● **提示文**:
う〜ん・・・ 私自身の仏教に対する捉え方そのものが間違っていると申しましょうか、肝心な事がわかっていない、考え直さなければいけないのではないのか?と、思っています。
すいません。こんな何もわかっていない無知な人間による幼稚な戯言でありまして。
皆様方のご意見を拝見させていただきながら、色々と勉強させてもらいたく思います。

それと、82でいちりんさんがおっしゃっていますように、いつのまにかこちらのスレッドの主旨から外れてしまいましたので、別のスレッドに移るとか、新たに立てるとかした方がよいのではないのでしょうか。
何だか私の発言から、徐々にこうなってしまったみたいですね(〜.〜;)。
大変勝手な事を申しまして、すいません。

30管理者:2002/07/30(火) 20:26

96 名前: 犀角独歩 投稿日: 2002/07/30(火) 18:45


川蝉さん:

ご紹介有り難うございました。

● **データ一覧**:
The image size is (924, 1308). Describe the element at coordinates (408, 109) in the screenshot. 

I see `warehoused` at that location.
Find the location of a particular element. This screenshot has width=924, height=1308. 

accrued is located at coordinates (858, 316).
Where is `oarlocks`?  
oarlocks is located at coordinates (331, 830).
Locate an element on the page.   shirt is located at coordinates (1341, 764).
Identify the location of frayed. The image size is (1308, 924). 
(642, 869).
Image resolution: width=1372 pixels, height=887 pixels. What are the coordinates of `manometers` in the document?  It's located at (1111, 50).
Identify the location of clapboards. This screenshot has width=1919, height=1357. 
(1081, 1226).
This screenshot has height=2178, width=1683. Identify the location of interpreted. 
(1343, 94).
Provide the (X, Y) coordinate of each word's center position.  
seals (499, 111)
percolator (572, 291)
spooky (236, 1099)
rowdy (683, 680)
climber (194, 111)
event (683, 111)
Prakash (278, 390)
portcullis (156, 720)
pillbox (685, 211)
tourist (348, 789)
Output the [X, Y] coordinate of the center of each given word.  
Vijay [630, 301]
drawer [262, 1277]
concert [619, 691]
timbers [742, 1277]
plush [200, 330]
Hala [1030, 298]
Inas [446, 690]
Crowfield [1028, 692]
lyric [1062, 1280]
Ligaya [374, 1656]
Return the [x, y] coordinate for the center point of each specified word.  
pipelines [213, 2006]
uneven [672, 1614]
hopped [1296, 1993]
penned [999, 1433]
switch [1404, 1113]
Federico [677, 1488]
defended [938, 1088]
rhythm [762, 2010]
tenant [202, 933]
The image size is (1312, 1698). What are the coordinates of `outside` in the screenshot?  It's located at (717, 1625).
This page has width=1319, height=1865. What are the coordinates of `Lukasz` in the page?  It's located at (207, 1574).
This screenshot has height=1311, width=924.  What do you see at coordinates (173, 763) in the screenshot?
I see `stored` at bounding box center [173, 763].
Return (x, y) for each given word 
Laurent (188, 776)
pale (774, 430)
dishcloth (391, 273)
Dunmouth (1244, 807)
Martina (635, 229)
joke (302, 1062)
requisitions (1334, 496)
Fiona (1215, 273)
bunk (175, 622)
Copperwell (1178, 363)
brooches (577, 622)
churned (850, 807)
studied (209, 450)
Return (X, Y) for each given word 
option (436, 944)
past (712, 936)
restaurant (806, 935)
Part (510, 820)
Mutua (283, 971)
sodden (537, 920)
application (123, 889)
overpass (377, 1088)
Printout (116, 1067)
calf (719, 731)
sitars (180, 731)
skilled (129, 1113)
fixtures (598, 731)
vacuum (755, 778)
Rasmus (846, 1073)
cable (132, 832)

● **取り組む課題**:
**A)** 仏教をめぐる提示文によれば、スレッドの主旨から外れてしまったと述べていたのは、何番の書き込みの誰ですか。
**B)** 仏教をめぐる提示文を、最後の文の後から書き継いでください。

● **解答例**:
**A)** 82の書き込みのいちりんさんです。

**B)**
> これは考え方の違いですね。

考えの違いは全くその通りです。
ここは当初より「聖人の祖意を考える」ことを大きなテーマとしてやってきたわけです。ですから、七百年来、糊塗された化粧の面を読みたいという意図ではありません。ただし、日蓮宗では、どう読んでいるのか、一瞥するのは無意味ではないのは事実でしょう。

けれど、なにより諸法実相抄が偽書か否かということを明らかに見るほうが先決です。
ですから、真偽未決のものを恰も真筆のように語られる解釈には抵抗があるということです。

それは川蝉さんの考えとは全く違います。ご指摘のとおりです。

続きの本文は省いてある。